What the task asks: Condense the paragraph in the text below that begins "Throughout the Middle Ages" into a bulleted list that keeps its main facts.

Text:

Throughout the Middle Ages, the Catholic church regarded self-murder as a mortal sin against God. The bodies of some suicides had stakes driven through their hearts, like vampires, or were buried at busy crossroads to confuse the dead spirit who might want to come back to haunt the living. The possessions of a suicide, and those of his family, were taken away. Some people regarded suicide as the result of possession by the devil and, reasoning that anyone associated with the possessed was tainted, ostracized surviving family members. Others regarded suicide as a result of an inheritable madness. But everybody thought the souls of suicides went to hell.
During the Renaissance, humanist thinkers reconsidered Greek ideas about choosing to die. In the most famous dramatic monologue ever written, Hamlet's "To be or not to be," a guy wonders whether he should continue to live in the nasty world or off himself. The 1770 suicide of the marvelous boy, Cobain-like English poet Thomas Chatterton, gave rise to some copycat suicides. But the self-murder of Goethe's fictional character Werther made suicide a fad among sensitive Romantic types. In our own anxious century, Albert Camus wrote, in The Myth of Sisyphus, "There is but only one truly serious philosophical problem, and that is suicide."
Even if suicide is the only serious philosophical problem of our or any age, it doesn't seem to me to be primarily a philosophical problem. I don't think Joe killed himself as an outcome of or as a means by which to explore a philosophical problem. I think he killed himself because he wanted out of his life.
The times I thought seriously about killing myself, which I'm glad to say were a while ago, I wasn't thinking about philosophy. I wasn't thinking about religion or heaven or even guilt-tripping anyone with a "see how awful you were to me!"-type suicide note. I simply needed to stop living my shithole of a life. My plans were to do it quietly and make it look like an accident.

Data section:
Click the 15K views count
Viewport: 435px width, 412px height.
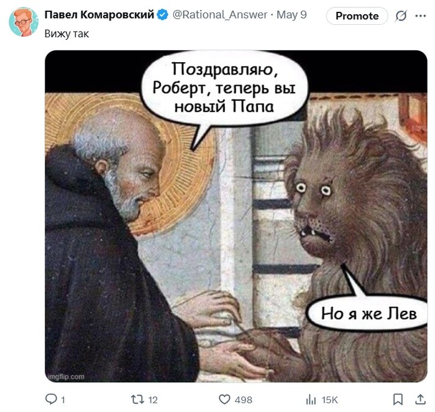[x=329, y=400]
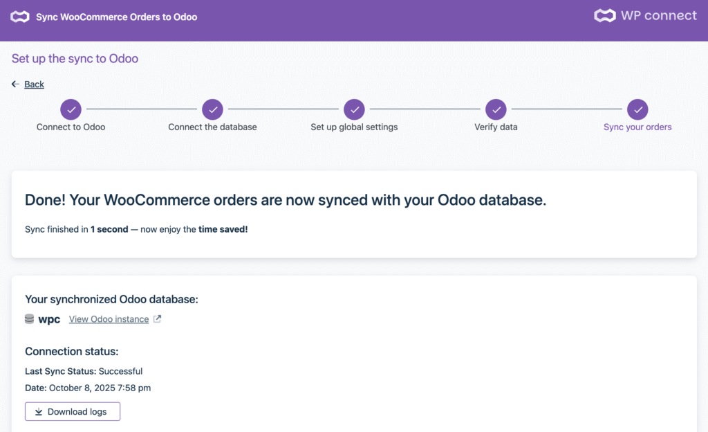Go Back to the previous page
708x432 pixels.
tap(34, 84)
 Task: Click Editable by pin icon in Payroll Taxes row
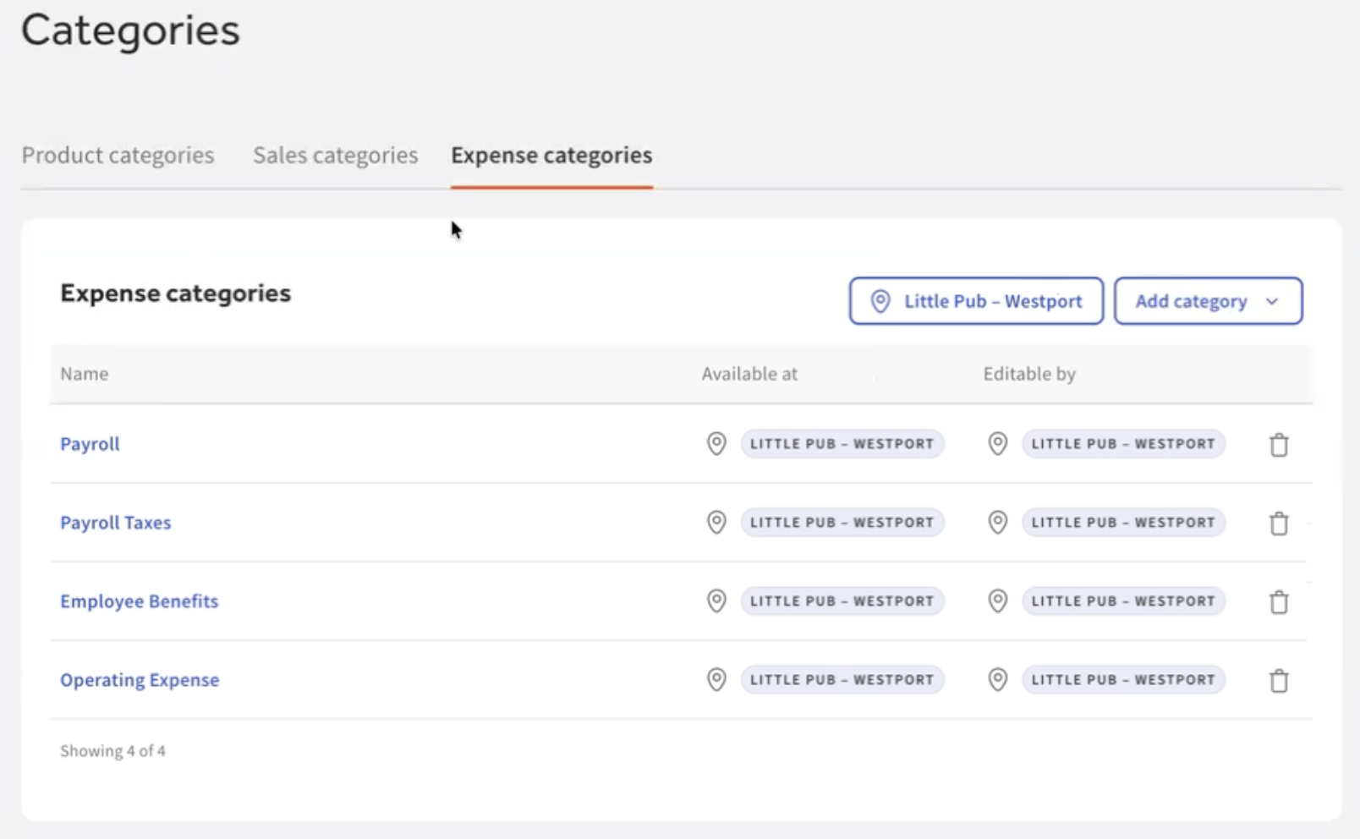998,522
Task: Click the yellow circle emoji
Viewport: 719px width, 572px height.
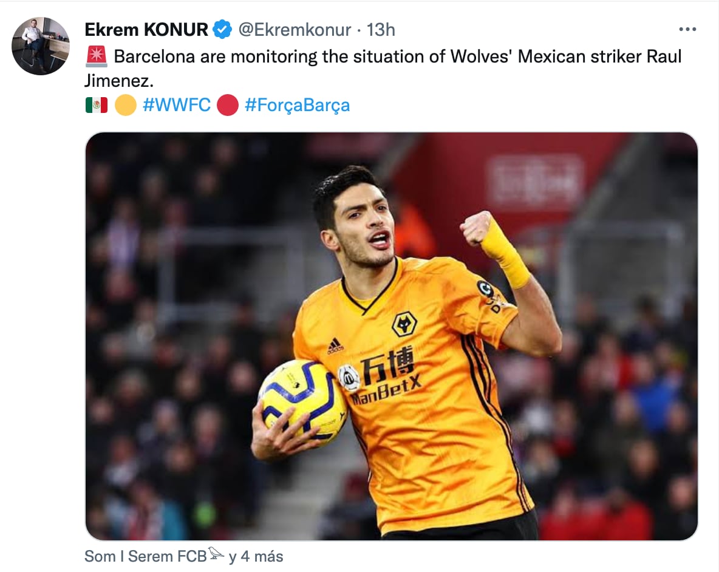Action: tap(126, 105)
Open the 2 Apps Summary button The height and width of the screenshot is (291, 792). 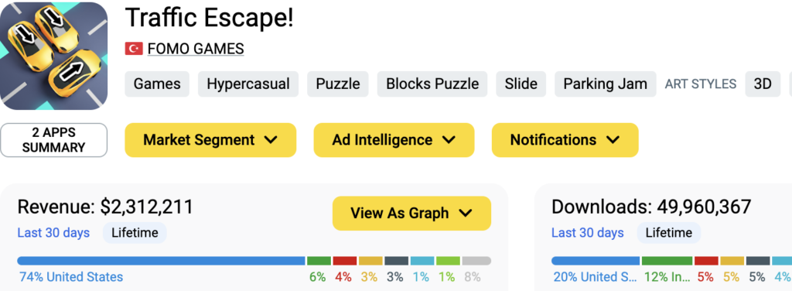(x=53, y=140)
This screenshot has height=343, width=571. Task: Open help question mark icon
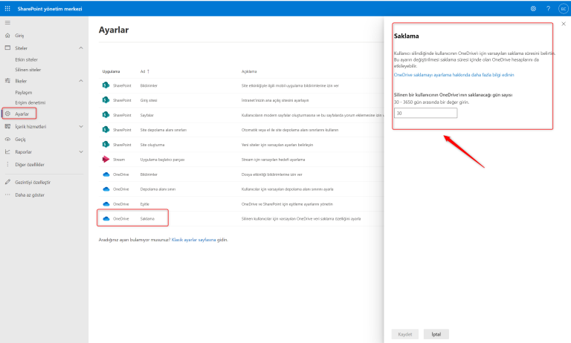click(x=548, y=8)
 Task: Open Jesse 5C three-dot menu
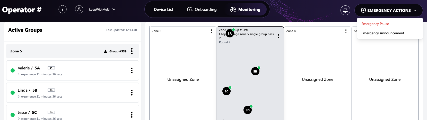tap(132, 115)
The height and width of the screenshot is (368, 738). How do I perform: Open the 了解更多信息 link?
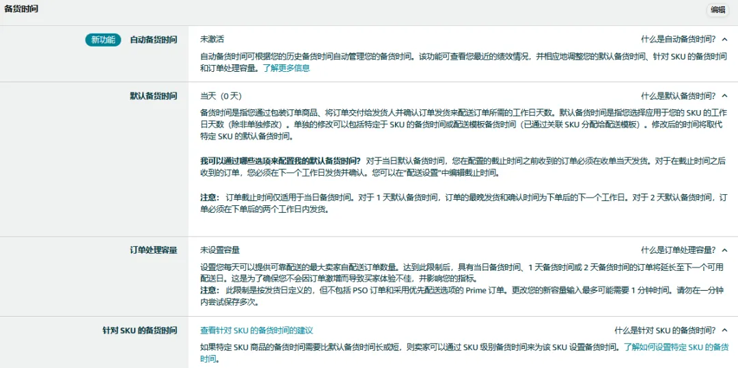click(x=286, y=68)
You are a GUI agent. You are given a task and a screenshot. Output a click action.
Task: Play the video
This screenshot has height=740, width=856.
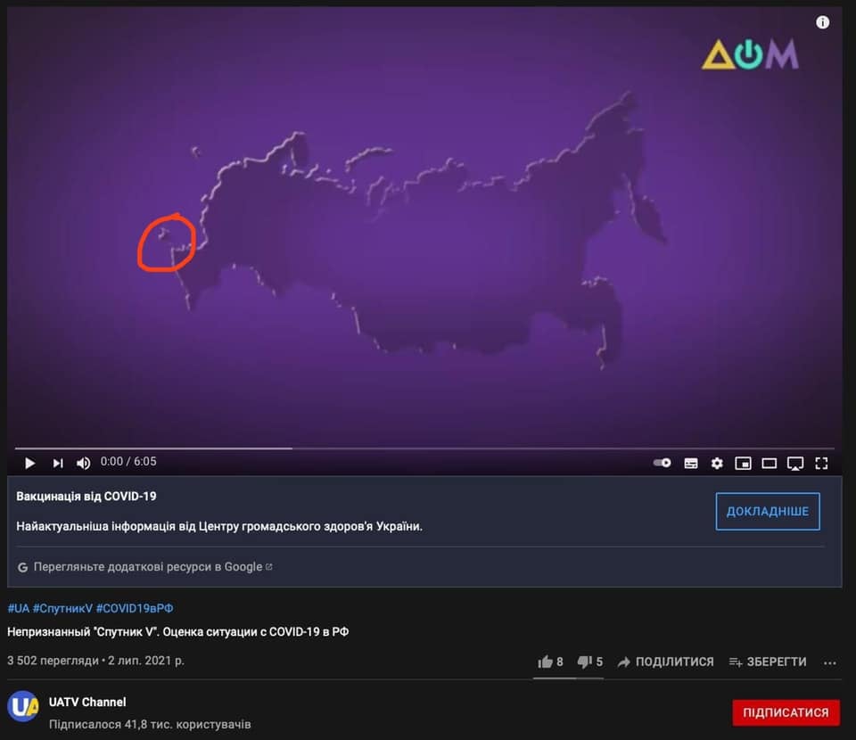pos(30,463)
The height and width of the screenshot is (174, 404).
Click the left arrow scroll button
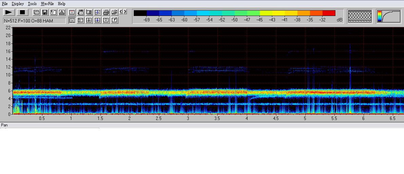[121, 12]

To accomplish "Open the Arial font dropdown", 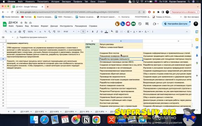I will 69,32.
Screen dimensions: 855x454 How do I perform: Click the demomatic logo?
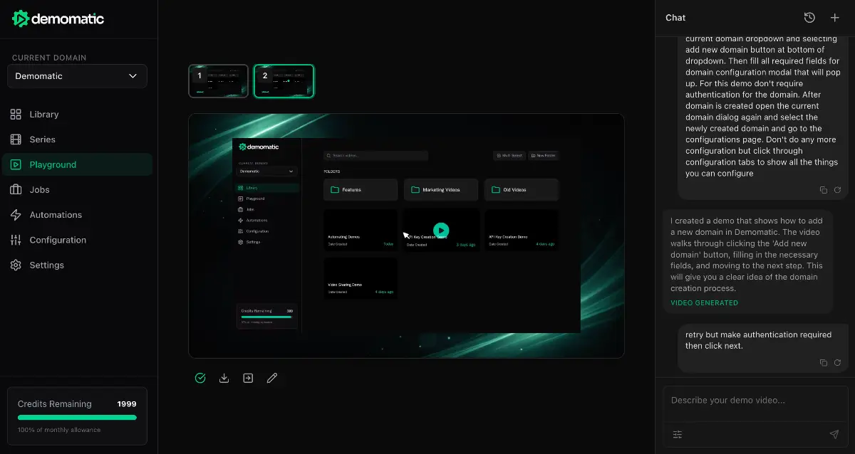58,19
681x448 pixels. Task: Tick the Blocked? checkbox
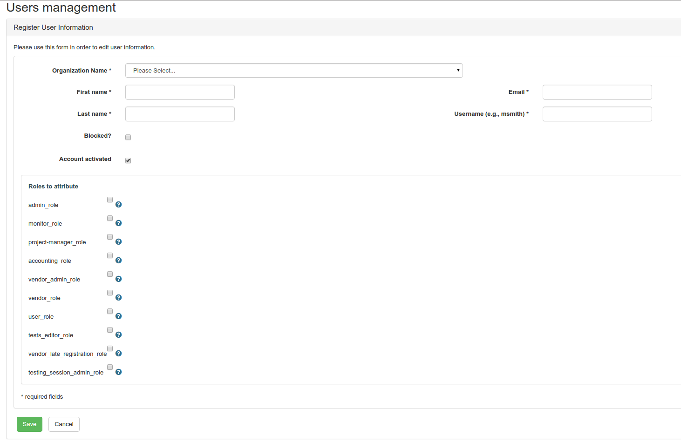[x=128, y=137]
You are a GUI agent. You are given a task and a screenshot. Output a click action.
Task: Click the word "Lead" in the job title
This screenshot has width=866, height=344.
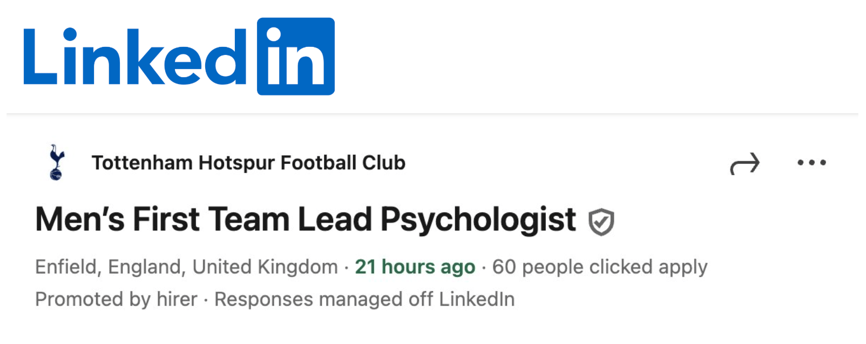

Task answer:
- The medieval Catholic church saw self-murder as a mortal sin against God.
- Some suicides' bodies were staked through the heart, like vampires, or buried at busy crossroads to confuse spirits that might return to haunt the living.
- The possessions of a suicide and of his family were taken away.
- Some people blamed possession by the devil and shunned surviving family members as tainted.
- Others blamed an inheritable madness.
- Everyone believed the souls of suicides went to hell.